** Required work **
Once you find the line with "Task: Switch to the first browser tab" in the data that follows, repeat it and every line after it exactly, through the line with "Given: Select the Price Per Share header".

** Provided data **
──────────────────────────────
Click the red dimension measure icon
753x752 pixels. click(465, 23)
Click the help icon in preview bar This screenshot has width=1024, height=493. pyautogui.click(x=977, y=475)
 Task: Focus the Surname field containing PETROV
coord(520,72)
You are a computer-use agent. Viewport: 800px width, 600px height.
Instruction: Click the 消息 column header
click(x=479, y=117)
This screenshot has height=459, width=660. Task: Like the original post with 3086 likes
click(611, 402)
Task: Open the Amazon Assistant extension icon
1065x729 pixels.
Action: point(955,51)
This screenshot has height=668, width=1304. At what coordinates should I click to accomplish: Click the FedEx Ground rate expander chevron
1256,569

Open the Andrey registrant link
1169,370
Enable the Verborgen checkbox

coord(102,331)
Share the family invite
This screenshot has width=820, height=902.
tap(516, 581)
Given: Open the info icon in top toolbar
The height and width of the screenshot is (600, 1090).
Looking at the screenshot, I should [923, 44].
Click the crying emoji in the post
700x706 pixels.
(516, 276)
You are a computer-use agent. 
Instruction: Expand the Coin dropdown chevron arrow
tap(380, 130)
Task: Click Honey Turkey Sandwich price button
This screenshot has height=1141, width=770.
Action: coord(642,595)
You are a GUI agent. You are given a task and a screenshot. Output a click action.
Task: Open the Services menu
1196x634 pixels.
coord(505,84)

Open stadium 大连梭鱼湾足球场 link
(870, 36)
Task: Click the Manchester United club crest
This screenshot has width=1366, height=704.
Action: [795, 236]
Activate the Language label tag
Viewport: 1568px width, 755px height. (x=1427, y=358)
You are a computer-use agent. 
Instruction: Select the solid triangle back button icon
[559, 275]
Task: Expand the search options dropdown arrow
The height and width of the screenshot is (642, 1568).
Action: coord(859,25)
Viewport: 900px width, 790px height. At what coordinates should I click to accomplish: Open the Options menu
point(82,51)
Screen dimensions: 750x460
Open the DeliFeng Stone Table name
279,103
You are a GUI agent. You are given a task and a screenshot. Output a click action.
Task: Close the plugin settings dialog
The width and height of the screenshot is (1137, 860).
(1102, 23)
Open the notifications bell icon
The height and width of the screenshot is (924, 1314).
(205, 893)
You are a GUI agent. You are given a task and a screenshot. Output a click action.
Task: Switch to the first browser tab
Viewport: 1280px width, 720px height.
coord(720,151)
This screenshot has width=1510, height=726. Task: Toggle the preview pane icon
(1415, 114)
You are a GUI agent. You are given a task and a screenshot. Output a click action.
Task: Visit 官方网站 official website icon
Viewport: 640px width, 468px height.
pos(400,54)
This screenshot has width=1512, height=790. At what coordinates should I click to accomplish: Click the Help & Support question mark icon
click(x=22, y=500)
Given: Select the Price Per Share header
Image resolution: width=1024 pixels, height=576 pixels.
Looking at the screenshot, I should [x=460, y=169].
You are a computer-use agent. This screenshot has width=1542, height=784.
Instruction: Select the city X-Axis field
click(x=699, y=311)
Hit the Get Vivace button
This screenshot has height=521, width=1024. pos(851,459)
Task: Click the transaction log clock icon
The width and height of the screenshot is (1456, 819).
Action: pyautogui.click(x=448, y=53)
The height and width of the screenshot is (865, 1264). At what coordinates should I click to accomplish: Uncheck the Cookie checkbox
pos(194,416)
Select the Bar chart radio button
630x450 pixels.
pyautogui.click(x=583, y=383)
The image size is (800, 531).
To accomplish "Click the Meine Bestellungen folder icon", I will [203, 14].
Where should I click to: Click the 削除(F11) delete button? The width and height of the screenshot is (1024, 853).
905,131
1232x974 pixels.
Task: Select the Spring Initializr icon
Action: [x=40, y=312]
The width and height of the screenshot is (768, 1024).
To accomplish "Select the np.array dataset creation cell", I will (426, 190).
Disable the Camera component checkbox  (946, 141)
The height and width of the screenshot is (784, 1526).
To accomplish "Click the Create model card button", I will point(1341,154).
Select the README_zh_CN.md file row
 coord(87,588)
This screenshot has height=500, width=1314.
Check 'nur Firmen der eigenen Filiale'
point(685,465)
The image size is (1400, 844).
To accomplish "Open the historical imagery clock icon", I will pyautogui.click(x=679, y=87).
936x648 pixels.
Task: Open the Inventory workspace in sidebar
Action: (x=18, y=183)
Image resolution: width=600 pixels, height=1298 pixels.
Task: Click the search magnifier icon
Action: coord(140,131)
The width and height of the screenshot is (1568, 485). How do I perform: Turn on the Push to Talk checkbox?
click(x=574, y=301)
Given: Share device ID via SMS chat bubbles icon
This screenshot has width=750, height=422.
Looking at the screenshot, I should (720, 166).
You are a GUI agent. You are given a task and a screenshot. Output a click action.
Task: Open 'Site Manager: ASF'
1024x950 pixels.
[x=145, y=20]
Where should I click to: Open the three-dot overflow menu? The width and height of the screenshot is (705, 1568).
──────────────────────────────
** Solution to this task **
Task: Switch to the first browser tab
Viewport: 1280px width, 720px height.
coord(720,151)
This screenshot has width=1510, height=726. Task: Toggle the preview pane icon
(1415, 114)
You are a GUI agent. You are given a task and a screenshot. Output a click action.
Task: Visit 官方网站 official website icon
Viewport: 640px width, 468px height.
pos(400,54)
This screenshot has width=1512, height=790. At what coordinates should I click to accomplish: Click the Help & Support question mark icon
click(x=22, y=500)
Given: Select the Price Per Share header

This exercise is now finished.